Sent from my iPhone using Tapatalk
+1 on the 2 day discharge.
 
OK, so in my case. I charged them 7 days ago. They have not auto discharged yet (not 10 days yet). I plug them in and nothing lights up because they are still supposably fully charged.

So I would.

1. Turn on the battery with 2 presses
2., plug in the battery.

Then what? Will it turn off automatically again when it's fully? How do I know its even charging?
 
As soon as it starts charging then all four LEDs will blink in sequence. When done they will all turn off. In other words, just like the end of a normal charge.
 
Ah ok. so if its actually still fully charged , it will turn off automatically in X seconds/minutes?
 
You can read the Exact current battery capacity, of all your batteries in the Go App.
Your radio controller battery level is also in the app. For a good reason.
Have you "all-ready" read the Intelligent Flight Battery "Safety" Guidelines. Reread.
Are you doing a soft battery break in? Flying down to only 50% the first ten flights, and after twenty full charges, draining the battery down to 8% then back up to 100%. Some say it don't matter, while many others feel it's a Safer way to begin an intelligent flight battery, life cycle.
Are You ready? ;-)

RedHotPoker
 
So according to many on this forum your not supposed to use a charged battery if you haven't used it in a few days.

Well what are you supposed to do with the 100% charged batteries that are sitting around for a few days and haven't started discharging yet? I tried connecting it to the charged before use, but it doesn't start charging it because it is already fully charged.
This is news to me. If my battery is full I fly, it doesn't matter if its been a week or if it just got done charging. Is someone going to say the power gets stale or something? I've had no issues with my 3 batteries doing this.
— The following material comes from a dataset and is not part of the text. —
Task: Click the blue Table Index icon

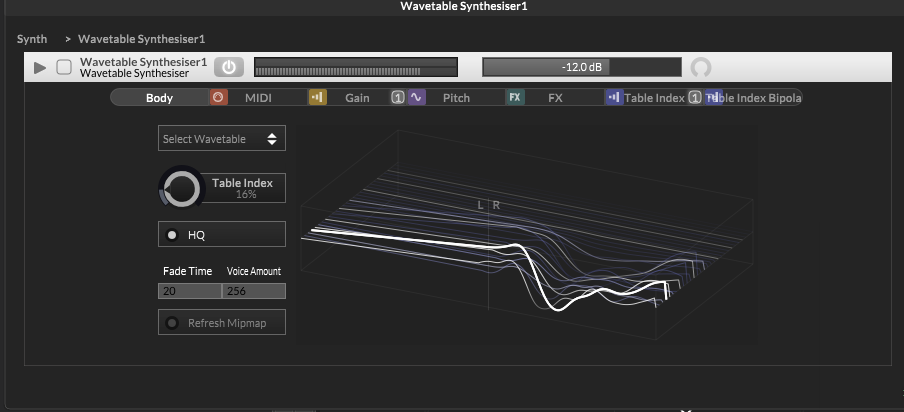Action: [x=612, y=98]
I know you are not supposed to store them for extended periods of time in a fully charged state, which why they are shipped new at about a 50% charge, but see no harm in flying with any battery that is fully charged, no matter when that charge took place.
 
Intelligent flight batteries discharge over time, the limited time is Ten Days or less if you have that time point set for that battery in the app.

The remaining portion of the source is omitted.